Entries on finding words and elements:
◇ ◇ ◇ ◇ ◇

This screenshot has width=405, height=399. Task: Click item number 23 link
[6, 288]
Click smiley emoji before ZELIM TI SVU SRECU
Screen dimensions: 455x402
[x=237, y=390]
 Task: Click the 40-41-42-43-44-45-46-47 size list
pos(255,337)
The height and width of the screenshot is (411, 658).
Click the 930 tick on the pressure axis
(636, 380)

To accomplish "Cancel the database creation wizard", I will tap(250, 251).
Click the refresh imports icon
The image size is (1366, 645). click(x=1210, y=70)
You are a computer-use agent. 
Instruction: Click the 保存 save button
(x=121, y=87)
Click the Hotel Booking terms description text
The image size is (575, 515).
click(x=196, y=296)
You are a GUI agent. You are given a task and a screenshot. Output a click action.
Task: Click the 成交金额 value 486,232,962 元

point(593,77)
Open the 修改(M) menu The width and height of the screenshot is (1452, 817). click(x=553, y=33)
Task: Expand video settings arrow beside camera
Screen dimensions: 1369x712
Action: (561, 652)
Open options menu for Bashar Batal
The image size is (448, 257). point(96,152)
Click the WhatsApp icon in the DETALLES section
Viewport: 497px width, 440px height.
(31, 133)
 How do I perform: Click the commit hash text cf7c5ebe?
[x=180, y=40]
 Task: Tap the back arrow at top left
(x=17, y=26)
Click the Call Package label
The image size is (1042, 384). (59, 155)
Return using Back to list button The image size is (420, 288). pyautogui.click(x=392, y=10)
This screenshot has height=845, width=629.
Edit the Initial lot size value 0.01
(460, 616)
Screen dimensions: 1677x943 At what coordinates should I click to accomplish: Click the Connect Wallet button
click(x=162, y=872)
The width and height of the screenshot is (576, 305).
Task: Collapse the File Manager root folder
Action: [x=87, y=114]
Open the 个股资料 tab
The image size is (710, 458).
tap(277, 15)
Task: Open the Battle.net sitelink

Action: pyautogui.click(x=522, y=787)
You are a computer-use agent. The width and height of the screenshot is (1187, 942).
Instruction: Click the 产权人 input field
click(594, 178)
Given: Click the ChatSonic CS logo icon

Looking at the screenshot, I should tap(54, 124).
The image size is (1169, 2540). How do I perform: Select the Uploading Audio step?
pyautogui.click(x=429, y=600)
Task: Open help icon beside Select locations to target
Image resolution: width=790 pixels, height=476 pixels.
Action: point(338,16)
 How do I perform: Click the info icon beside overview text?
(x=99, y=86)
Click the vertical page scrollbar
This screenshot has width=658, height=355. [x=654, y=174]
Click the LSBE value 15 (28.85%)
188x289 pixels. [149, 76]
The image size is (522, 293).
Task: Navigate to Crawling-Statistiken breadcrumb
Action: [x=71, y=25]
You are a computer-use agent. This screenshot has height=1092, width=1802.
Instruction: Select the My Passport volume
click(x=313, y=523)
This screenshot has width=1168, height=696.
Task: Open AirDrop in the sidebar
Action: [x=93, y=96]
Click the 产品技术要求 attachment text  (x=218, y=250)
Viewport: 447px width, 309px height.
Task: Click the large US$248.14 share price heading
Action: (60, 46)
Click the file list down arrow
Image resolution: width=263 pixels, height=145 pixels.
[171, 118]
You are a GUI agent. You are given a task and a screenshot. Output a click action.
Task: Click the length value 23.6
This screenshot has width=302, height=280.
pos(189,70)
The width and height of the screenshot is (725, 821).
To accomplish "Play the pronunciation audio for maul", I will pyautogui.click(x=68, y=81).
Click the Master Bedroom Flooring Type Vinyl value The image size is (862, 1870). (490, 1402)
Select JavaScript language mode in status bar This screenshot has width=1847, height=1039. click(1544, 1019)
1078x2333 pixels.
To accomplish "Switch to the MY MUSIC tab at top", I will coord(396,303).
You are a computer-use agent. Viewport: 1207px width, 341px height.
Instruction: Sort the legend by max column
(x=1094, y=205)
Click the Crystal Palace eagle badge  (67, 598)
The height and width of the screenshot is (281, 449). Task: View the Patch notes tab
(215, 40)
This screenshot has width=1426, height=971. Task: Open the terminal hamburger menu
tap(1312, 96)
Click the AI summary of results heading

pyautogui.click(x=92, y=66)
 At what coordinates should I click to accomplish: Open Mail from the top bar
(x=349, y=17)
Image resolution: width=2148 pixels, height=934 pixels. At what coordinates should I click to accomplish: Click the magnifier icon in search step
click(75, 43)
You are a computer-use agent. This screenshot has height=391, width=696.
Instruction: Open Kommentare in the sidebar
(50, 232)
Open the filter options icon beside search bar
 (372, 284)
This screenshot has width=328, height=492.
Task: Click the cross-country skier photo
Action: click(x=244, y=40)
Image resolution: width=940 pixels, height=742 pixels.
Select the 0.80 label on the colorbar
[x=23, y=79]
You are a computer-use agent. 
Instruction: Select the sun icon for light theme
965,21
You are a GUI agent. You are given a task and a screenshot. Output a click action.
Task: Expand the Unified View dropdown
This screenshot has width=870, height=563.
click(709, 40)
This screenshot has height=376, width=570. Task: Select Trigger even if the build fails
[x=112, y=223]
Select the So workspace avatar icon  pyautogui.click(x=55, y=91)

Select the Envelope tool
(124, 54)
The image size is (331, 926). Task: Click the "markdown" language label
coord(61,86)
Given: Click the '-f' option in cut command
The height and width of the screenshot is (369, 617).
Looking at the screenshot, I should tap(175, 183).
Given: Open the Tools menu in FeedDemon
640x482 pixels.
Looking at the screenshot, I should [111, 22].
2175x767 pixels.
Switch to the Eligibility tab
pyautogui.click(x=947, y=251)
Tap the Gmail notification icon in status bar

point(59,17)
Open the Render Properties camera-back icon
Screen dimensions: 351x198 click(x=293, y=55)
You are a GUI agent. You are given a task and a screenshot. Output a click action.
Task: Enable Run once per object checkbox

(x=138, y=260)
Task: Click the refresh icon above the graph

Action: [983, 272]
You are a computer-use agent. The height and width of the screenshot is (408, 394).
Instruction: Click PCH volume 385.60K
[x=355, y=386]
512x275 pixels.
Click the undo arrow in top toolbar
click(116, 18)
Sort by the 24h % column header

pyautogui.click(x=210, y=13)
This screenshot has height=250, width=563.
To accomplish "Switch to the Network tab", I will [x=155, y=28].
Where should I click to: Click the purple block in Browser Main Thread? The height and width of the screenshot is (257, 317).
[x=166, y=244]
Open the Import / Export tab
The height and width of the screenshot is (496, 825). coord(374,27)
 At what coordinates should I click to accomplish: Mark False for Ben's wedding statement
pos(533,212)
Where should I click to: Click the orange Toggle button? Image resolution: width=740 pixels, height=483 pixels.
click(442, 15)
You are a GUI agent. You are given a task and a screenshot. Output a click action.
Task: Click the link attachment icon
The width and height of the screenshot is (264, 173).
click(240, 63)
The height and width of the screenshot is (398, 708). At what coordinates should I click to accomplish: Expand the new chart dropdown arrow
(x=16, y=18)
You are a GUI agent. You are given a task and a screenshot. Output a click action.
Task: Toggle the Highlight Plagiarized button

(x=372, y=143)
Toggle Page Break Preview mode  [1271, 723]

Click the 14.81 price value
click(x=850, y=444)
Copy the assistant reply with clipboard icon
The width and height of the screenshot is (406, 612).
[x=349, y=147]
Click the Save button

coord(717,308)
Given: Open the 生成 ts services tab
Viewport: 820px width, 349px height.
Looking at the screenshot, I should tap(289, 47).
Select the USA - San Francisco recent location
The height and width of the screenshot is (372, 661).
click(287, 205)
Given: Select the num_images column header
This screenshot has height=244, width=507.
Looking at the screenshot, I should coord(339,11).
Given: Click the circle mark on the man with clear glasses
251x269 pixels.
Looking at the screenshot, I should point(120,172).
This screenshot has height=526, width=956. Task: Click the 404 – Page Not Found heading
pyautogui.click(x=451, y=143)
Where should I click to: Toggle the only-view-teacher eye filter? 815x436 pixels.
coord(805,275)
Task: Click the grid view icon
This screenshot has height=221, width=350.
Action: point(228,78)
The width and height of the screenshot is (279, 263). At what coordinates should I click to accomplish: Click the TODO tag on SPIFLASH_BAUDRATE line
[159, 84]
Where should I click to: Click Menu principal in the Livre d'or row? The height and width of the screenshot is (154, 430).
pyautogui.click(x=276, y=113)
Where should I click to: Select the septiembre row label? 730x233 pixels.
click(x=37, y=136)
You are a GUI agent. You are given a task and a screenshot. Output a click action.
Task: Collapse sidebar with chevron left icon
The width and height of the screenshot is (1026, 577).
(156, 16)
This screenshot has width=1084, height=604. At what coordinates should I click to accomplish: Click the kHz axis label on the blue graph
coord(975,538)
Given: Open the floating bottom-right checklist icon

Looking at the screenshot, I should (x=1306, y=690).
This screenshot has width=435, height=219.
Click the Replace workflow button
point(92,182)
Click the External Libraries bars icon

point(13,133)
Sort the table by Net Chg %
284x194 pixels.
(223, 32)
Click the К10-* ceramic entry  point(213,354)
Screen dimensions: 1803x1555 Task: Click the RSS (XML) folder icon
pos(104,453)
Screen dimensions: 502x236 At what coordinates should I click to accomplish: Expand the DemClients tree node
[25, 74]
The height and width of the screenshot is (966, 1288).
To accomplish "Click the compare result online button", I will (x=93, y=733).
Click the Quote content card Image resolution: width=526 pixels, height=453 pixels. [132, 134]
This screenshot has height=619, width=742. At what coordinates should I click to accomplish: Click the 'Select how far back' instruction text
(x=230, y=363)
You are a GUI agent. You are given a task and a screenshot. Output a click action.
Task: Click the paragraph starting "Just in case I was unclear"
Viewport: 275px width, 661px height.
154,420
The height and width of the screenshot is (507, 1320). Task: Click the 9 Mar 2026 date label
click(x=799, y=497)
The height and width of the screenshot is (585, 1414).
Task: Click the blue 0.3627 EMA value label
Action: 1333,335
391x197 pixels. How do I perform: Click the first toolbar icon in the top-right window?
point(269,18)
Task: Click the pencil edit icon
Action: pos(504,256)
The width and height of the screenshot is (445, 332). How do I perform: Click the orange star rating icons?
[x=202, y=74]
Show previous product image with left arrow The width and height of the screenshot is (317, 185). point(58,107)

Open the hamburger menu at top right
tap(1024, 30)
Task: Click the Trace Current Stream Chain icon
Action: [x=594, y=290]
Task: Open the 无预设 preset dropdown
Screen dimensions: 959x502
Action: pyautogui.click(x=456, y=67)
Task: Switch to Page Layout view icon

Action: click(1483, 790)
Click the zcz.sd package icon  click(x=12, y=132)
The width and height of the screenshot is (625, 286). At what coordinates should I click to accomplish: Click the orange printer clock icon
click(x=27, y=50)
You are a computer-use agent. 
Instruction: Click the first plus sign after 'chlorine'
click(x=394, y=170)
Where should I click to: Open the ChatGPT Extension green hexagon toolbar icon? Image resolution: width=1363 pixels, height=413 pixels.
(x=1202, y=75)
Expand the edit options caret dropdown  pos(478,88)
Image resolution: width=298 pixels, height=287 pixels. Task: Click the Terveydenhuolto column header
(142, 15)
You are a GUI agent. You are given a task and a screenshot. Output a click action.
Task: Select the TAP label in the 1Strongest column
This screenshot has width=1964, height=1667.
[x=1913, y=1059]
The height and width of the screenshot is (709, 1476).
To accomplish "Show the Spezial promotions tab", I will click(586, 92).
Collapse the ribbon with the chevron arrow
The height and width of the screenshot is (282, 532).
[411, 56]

◇ ◇ ◇ ◇ ◇

[Problem description] Repeat the listing lines from the one holding "How do I perform: Click the info" through the one holding "Action: [x=93, y=96]", inclusive, with no changes.

[Full response]
 How do I perform: Click the info icon beside overview text?
(x=99, y=86)
Click the vertical page scrollbar
This screenshot has width=658, height=355. [x=654, y=174]
Click the LSBE value 15 (28.85%)
188x289 pixels. [149, 76]
The image size is (522, 293).
Task: Navigate to Crawling-Statistiken breadcrumb
Action: [x=71, y=25]
You are a computer-use agent. This screenshot has height=1092, width=1802.
Instruction: Select the My Passport volume
click(x=313, y=523)
This screenshot has width=1168, height=696.
Task: Open AirDrop in the sidebar
Action: [x=93, y=96]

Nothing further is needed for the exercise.